Javorcik: Nun, die Situation in Europa ist nach wie vor sehr schwierig. Wir haben weiterhin sehr hohe Energiepreise. Insbesondere der Preis für Erdgas ist fünfmal so hoch wie in den USA. Die Nachfrage nach Exporten, insbesondere aus Deutschland, ist gedämpft. In Anbetracht der schwierigen Lage der deutschen Wirtschaft und der nach wie vor hohen Kosten für die Kreditaufnahme gibt es diese zusätzliche Risikoprämie, diesen zusätzlichen Zinssatz, die die Länder in den Regionen zahlen mussten, als der Krieg in der Ukraine begann. Und diese Risikoprämie ist nach wie vor vorhanden.

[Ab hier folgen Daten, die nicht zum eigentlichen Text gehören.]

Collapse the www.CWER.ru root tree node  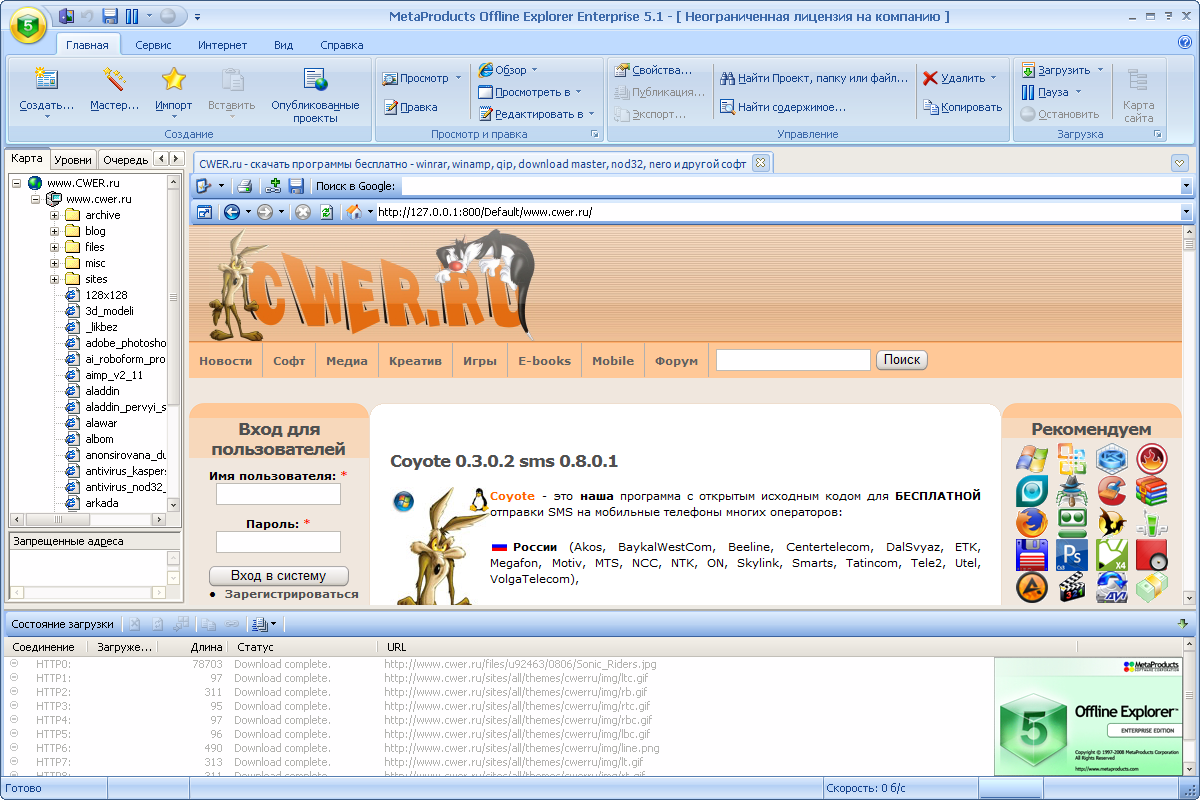pyautogui.click(x=17, y=183)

Euronews: Auf der Habenseite stehen ein Rückgang der Inflation und ein Anstieg der Reallöhne. Was genau ist passiert?
Javorcik: Nun, im historischen Vergleich haben wir einen sehr schnellen Desinflationsprozess erlebt, obwohl die Anpassung natürlich noch nicht abgeschlossen ist. Die Inflation liegt nach wie vor über dem Niveau vor Beginn der COVID-Pandemie, aber positiv ist, dass es uns gelungen ist, eine harte Landung zu vermeiden. Der Kampf gegen die Inflation ist also ohne größere unangenehme Auswirkungen auf die Arbeitslosigkeit verlaufen. Als die Inflationsepisode begann, sahen wir einen starken Rückgang der Reallöhne, aber dann begannen die Reallöhne aufzuholen. Das war in den letzten Monaten, im letzten Jahr zu beobachten. Sie sind zwar noch nicht wieder auf dem Vor-Corona-Level, aber sie haben auf jeden Fall deutlich aufgeholt.
Euronews: Ich vermute, dass es immer noch einen gewissen Inflationsdruck gibt - wie hoch ist dieser?
Javorcik: In einigen Ländern wie der Türkei oder Ägypten ist die Inflation nach wie vor hoch, sie liegt immer noch im hohen zweistelligen Bereich. Und die Abwertung der heimischen Währungen, die die Importe verteuert hat, hat zu einer weiteren Inflation beigetragen.
Euronews: Ein Land steht immer noch im Rampenlicht: Die Ukraine. Wie kommt das Land mit dem anhaltenden Krieg wirtschaftlich zurecht?
Javorcik: Nun, trotz des Krieges zu Beginn dieses Jahres, also im ersten Quartal, konnte die ukrainische Wirtschaft sehr schnell wachsen. Der Schwarzmeerkorridor ermöglichte der Ukraine den Export von Getreide, Metallen und Erzen. Aber dann kam es zu den schweren Bombardierungen und der Zerstörung der Strominfrastruktur. Dadurch wurde die Lage sehr schwierig. Es kommt zu Stromausfällen. Es gibt Stromengpässe. Das Land importiert Strom aus Europa, aber zu höheren Kosten. Und das belastet auch die Wirtschaft.